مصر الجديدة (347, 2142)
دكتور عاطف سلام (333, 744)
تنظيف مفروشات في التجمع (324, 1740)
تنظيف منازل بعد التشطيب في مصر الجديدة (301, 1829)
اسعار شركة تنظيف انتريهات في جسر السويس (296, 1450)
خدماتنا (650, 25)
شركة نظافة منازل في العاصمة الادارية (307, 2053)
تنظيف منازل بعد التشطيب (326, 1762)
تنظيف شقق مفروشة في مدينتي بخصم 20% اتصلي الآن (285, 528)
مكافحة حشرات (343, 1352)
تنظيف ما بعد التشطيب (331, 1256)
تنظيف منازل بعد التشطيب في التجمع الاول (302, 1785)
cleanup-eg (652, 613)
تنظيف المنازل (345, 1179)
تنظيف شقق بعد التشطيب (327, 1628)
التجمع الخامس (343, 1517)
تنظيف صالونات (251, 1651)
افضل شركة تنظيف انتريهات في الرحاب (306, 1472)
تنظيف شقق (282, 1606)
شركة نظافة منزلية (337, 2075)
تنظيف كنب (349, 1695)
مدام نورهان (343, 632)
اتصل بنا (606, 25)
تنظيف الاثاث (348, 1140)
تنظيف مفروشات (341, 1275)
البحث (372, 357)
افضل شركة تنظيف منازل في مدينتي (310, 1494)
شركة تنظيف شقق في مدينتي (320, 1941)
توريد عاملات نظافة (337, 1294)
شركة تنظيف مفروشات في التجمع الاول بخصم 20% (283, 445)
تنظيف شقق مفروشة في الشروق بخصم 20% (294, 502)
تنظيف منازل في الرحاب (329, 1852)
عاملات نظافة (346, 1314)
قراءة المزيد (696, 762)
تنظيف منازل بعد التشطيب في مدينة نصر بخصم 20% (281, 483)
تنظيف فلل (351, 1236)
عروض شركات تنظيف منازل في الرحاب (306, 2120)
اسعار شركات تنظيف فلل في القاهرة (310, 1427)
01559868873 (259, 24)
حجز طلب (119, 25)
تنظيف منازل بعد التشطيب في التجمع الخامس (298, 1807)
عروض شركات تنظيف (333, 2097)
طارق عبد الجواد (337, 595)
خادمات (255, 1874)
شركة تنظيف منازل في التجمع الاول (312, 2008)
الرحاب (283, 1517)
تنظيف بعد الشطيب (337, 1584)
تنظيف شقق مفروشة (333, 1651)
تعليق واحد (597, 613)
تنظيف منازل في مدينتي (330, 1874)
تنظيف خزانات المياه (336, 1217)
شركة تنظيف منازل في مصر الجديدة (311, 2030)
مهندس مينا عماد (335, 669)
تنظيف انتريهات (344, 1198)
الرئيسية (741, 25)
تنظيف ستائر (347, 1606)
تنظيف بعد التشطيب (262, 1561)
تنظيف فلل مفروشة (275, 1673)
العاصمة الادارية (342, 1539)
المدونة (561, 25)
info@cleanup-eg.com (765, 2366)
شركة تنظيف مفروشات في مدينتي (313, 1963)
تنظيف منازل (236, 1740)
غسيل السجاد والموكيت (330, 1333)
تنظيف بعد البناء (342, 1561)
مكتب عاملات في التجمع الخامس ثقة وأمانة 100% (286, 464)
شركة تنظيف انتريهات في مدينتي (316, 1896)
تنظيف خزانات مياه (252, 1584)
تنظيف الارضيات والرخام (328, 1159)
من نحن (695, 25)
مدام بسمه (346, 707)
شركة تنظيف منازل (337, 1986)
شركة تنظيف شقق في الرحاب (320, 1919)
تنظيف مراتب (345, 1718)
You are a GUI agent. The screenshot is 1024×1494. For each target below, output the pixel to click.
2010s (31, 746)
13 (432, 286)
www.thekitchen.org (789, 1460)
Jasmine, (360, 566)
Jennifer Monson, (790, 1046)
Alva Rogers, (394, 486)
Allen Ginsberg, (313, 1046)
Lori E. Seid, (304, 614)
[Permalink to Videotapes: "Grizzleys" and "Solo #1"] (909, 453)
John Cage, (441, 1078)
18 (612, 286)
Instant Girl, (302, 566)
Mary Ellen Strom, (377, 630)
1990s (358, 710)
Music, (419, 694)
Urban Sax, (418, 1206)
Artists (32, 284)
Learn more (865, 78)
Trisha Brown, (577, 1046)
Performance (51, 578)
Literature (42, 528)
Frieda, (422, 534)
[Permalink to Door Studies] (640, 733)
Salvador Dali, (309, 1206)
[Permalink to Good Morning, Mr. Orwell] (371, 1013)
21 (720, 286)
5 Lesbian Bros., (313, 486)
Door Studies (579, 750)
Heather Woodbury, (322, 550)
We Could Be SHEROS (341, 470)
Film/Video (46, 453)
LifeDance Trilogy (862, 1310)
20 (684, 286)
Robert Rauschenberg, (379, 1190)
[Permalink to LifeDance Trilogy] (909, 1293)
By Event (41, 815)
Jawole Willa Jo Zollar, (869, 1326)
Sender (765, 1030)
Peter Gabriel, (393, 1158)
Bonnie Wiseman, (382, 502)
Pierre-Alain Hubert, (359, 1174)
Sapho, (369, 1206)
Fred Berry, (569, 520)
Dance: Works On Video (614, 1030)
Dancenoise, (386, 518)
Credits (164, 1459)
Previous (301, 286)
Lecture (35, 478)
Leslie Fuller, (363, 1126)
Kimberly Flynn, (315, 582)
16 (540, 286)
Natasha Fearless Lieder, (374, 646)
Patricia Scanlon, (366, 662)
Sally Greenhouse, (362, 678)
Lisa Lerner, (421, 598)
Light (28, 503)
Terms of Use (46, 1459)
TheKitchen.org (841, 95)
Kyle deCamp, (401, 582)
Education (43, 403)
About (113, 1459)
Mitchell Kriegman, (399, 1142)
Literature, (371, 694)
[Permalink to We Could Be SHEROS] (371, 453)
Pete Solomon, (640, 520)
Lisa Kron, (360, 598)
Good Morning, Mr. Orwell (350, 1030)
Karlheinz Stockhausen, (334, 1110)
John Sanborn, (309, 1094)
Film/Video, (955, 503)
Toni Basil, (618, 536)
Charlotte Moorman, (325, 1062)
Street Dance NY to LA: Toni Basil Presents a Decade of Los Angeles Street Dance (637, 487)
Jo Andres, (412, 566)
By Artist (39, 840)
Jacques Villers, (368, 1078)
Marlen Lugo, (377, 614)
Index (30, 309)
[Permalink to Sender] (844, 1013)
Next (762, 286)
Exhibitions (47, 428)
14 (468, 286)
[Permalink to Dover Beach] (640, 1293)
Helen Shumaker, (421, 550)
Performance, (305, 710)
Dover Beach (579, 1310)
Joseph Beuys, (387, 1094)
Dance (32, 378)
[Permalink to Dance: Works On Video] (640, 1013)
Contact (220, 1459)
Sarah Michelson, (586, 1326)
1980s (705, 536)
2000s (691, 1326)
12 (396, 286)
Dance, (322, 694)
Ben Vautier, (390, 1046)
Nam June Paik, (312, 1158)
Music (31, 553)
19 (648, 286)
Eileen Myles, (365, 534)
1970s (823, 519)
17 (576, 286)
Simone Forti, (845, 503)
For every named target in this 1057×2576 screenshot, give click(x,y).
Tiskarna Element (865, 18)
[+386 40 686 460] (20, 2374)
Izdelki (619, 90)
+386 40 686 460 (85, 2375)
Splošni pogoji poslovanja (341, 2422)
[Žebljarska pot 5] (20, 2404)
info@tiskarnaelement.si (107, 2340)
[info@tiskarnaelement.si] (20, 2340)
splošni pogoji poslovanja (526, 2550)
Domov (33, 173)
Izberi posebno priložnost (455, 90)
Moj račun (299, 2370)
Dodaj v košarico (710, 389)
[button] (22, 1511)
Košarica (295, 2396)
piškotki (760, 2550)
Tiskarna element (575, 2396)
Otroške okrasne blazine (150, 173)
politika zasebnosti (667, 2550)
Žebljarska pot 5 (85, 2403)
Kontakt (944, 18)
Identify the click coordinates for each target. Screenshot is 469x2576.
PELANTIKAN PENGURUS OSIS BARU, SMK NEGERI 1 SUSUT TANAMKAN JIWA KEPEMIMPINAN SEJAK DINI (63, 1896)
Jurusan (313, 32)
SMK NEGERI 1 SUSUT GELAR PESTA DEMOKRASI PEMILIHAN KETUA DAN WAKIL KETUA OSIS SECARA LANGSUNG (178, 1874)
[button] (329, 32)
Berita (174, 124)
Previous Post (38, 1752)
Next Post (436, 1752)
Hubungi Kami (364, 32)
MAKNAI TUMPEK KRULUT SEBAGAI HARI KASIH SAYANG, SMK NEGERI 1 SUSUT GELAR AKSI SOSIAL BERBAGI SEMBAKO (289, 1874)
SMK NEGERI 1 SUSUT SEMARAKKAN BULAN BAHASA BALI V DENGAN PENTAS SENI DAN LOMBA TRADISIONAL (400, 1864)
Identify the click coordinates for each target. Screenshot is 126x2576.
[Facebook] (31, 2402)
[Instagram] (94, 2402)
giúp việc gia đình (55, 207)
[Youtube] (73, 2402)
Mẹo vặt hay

____

**What you need to do**
Look above for the line with "تنظيف ستائر (347, 1606)" and the line with "تنظيف خزانات مياه (252, 1584)", and reproduce exactly those two lines plus every line between, nothing more.

**Written solution**
تنظيف ستائر (347, 1606)
تنظيف بعد التشطيب (262, 1561)
تنظيف فلل مفروشة (275, 1673)
العاصمة الادارية (342, 1539)
المدونة (561, 25)
info@cleanup-eg.com (765, 2366)
شركة تنظيف مفروشات في مدينتي (313, 1963)
تنظيف منازل (236, 1740)
غسيل السجاد والموكيت (330, 1333)
تنظيف بعد البناء (342, 1561)
مكتب عاملات في التجمع الخامس ثقة وأمانة 100% (286, 464)
شركة تنظيف انتريهات في مدينتي (316, 1896)
تنظيف خزانات مياه (252, 1584)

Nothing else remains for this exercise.